Ex:3 -node cluster : nodeA, nodeB & nodeC with shared diskgroups dgA & dgB
-nodeA is shutdown
-nodeB master takeover is attempted
-In nodeB, during re-import if import of shared diskgroup dgA fails with the below error messages then all the shared diskgroups will be disabled and nodeB is evicted.
vxvm:vxconfigd: [ID 702911 daemon.warning] V-5-1-16066 da_dg_reimport: disk <disk id> not found
vxvm:vxconfigd: [ID 702911 daemon.error] V-5-1-0 dg_import_master: failed to import dg <diskgroup> , error 183
vxvm:vxconfigd: [ID 702911 daemon.error] V-5-1-0 master_takeover: error in disk group reimport: Disk for disk group not found, errno 0
- Like nodeB, noeC will encounter the same scenario and will be evicted resulting in total cluser outage.
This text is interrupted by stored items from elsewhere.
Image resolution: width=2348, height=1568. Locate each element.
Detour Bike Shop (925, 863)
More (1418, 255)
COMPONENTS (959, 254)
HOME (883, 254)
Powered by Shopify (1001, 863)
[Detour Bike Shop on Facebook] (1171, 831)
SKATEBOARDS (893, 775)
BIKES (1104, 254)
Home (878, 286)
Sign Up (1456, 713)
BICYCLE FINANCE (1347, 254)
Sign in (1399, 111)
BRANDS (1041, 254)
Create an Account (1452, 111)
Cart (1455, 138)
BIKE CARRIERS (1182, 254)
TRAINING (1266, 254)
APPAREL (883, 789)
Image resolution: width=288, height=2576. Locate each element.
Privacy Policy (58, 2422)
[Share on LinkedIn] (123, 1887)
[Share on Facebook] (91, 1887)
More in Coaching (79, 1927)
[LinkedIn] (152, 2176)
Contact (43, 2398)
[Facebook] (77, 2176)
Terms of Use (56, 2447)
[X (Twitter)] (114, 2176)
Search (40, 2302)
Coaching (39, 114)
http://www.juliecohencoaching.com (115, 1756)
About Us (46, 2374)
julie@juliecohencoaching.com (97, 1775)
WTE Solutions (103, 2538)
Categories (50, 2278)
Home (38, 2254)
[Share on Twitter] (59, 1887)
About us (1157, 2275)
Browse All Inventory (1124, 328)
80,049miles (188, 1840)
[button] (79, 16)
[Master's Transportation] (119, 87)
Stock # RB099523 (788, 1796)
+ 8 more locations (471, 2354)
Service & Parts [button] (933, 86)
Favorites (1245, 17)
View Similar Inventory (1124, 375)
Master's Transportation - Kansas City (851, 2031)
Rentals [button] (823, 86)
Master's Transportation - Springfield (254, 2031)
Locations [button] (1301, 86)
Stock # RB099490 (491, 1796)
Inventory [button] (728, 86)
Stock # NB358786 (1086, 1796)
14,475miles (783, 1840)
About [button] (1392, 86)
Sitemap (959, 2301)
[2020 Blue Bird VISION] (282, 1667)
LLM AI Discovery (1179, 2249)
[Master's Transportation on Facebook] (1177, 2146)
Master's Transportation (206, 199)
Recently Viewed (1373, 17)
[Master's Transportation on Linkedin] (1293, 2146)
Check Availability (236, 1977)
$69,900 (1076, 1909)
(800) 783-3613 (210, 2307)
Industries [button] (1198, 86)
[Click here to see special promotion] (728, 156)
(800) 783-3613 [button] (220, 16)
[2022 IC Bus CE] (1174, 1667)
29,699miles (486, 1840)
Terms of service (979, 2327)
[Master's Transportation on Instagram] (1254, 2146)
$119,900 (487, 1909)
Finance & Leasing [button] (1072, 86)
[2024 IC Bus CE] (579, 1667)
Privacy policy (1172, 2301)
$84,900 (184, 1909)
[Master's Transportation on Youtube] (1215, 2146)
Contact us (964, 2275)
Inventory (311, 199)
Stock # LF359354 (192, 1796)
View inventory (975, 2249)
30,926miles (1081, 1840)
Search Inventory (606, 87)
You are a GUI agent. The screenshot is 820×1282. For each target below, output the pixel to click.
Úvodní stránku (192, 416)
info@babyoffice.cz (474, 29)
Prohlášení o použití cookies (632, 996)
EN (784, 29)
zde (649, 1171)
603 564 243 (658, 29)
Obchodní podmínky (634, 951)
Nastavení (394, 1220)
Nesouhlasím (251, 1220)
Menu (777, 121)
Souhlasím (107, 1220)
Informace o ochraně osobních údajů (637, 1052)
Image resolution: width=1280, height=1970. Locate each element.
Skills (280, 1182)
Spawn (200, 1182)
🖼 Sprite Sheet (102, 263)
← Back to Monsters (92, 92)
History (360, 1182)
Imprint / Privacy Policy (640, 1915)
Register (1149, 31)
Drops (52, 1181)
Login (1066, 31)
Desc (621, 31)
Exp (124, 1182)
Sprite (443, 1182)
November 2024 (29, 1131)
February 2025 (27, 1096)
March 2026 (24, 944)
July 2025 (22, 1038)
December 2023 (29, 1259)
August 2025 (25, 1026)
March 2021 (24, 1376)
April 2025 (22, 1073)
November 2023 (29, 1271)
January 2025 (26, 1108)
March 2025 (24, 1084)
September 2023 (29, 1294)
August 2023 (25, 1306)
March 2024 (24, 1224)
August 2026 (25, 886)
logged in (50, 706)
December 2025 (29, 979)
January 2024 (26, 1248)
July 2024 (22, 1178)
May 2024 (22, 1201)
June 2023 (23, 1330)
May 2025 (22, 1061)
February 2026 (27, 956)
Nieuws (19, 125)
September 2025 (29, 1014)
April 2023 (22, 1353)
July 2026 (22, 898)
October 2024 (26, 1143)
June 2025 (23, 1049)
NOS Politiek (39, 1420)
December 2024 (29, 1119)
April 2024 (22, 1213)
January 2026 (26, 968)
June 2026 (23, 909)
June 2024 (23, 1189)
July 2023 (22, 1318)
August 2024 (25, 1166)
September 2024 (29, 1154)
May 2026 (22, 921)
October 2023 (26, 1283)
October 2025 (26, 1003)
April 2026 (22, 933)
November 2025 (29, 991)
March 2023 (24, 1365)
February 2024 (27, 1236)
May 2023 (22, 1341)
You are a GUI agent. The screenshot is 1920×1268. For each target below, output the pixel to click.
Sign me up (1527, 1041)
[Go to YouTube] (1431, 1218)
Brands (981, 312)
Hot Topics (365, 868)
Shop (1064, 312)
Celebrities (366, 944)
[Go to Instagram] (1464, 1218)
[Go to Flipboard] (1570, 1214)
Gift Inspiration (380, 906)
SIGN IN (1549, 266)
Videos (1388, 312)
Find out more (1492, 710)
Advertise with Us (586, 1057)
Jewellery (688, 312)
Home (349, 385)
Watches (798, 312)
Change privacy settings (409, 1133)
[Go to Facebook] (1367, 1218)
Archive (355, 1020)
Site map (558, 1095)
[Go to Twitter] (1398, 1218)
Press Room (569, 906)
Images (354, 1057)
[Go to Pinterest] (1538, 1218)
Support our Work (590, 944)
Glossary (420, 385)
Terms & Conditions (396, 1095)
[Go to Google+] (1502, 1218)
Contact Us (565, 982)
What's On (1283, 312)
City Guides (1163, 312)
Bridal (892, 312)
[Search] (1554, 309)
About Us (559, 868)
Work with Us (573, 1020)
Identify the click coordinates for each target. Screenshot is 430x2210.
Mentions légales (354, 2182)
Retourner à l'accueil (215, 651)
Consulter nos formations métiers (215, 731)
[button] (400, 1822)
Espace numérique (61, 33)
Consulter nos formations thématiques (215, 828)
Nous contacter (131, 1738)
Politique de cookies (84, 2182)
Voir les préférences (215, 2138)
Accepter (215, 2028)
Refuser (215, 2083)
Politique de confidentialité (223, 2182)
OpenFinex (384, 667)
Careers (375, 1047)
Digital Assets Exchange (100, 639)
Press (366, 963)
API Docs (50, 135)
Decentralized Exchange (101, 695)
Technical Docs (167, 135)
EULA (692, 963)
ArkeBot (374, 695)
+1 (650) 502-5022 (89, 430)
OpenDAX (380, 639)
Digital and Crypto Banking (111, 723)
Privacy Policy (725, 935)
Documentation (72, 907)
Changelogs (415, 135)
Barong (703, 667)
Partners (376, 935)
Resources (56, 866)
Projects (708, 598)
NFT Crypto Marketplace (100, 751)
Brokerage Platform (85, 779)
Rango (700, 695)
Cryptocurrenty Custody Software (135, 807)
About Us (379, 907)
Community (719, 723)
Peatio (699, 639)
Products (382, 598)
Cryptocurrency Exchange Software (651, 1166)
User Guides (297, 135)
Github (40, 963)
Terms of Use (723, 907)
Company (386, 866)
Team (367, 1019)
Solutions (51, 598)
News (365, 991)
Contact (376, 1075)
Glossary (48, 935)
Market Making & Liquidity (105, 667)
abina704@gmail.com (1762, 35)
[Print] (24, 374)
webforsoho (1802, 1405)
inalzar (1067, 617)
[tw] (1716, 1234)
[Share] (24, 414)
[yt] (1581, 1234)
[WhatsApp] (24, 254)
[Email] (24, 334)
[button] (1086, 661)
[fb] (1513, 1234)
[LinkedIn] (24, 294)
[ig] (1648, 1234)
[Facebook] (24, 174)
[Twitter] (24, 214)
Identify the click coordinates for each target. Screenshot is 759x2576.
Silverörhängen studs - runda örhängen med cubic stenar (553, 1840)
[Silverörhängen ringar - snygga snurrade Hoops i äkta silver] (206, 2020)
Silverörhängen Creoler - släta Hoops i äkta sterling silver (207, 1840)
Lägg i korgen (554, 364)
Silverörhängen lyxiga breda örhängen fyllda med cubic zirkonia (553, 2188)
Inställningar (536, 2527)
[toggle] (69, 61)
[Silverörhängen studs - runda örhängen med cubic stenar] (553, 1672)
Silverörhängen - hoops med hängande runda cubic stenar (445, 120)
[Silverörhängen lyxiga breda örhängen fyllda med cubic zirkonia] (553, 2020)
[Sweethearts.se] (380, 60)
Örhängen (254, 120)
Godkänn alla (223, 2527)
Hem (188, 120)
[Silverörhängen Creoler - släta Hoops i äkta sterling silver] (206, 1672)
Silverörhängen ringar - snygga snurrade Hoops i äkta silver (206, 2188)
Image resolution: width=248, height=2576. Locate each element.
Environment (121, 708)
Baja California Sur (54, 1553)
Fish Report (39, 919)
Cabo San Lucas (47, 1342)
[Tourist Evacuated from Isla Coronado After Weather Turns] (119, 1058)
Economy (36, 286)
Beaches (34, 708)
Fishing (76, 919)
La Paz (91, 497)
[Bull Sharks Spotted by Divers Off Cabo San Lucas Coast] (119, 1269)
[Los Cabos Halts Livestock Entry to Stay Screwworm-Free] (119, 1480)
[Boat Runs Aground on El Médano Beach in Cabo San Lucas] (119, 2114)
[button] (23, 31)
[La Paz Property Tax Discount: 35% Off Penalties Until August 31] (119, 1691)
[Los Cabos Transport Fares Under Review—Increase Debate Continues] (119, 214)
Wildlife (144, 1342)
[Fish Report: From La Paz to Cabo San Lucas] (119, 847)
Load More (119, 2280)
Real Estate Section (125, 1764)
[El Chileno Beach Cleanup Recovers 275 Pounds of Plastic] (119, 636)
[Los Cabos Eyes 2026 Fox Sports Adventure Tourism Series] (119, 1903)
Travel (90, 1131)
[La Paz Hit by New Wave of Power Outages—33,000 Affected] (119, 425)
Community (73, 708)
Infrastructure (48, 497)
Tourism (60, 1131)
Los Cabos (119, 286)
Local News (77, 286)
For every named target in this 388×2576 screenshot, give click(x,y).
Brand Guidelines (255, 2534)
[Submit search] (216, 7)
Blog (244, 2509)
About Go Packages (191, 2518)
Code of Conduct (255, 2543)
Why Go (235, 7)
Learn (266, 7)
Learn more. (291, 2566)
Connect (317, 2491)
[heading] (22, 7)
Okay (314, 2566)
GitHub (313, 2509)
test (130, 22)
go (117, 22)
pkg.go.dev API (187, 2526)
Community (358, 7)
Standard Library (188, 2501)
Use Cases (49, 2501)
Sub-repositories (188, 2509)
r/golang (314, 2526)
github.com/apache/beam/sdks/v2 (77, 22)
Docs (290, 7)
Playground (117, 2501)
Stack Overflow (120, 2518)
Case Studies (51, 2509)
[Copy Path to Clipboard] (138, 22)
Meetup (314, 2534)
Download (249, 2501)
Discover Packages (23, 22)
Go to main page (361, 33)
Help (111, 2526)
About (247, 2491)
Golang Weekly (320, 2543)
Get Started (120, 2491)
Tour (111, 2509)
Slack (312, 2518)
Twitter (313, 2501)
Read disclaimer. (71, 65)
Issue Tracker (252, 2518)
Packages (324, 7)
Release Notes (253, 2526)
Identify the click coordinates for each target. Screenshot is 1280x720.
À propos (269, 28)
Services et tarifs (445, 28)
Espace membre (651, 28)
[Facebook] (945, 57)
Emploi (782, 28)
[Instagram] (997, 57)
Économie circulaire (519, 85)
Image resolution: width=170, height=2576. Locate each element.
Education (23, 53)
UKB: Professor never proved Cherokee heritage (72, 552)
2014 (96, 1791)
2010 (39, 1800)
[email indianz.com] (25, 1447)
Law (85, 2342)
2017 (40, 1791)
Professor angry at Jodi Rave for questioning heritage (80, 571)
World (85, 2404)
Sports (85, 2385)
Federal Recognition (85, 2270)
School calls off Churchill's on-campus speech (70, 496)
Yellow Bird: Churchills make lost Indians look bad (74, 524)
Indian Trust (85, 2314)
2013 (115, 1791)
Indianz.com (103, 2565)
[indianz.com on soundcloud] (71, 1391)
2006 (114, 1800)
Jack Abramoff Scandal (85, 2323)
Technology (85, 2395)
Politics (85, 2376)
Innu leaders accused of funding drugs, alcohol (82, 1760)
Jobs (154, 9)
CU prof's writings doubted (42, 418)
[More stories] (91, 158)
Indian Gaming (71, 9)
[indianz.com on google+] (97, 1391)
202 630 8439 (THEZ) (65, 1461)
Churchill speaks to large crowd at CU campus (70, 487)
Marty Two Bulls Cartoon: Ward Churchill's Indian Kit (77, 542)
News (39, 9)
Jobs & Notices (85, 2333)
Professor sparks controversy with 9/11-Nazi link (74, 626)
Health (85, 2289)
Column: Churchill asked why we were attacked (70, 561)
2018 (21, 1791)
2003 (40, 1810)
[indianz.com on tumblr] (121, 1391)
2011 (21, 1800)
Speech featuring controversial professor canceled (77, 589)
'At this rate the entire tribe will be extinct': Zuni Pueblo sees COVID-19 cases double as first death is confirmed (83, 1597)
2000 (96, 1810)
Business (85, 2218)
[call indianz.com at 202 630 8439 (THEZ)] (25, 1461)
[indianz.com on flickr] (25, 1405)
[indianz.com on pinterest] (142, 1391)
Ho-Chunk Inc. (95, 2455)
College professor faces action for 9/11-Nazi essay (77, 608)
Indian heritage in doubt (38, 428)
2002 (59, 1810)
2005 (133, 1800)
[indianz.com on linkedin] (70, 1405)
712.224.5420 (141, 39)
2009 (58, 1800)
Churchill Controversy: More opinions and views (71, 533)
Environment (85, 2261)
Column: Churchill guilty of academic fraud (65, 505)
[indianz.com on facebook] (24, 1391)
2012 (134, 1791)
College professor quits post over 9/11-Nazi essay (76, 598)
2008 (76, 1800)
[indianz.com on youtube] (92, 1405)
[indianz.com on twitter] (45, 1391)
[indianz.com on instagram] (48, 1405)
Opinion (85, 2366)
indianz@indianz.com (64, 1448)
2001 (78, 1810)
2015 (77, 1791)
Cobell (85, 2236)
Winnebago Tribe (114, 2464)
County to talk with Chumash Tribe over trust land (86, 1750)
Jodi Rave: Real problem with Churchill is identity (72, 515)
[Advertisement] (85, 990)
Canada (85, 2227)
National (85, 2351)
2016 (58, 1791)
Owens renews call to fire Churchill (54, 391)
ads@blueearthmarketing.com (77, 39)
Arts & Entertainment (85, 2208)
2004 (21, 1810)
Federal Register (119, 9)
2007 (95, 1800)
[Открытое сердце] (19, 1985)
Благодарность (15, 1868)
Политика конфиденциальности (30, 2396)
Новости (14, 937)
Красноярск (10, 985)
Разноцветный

Aug 11 22:38:35 hostname vxvm:vxconfigd: [ID 702911 daemon.error] V-5-1-7934 Disk group dgname1: Disabled by errors
Aug 11 22:38:35 hostname vxvm:vxconfigd: [ID 702911 daemon.error] V-5-1-7934 Disk group dgname2: Disabled by errors
The code path traversed during CVM master takeover exposed a bug that resulted in all shared diskgroups being disabled due to a single shared diskgroup's failure to import.
Code changes were made to disable only the specific shared diskgroup that experienced the failure. Re-import will skip the failed diskgroup and continue importing the rest of shared diskgroups thus preventing node eviction from the cluster.
FIX INTEGRATED IN THE FOLLOWING PATCH(es)/VERSIONS:
Patch links for SFHA 5.1SP1RP3
PLATFORMS: ALL : Solaris, HPUX, LINUX & AIX
VxVM versions: 5.0.x ; 5.1.x & 6.0.x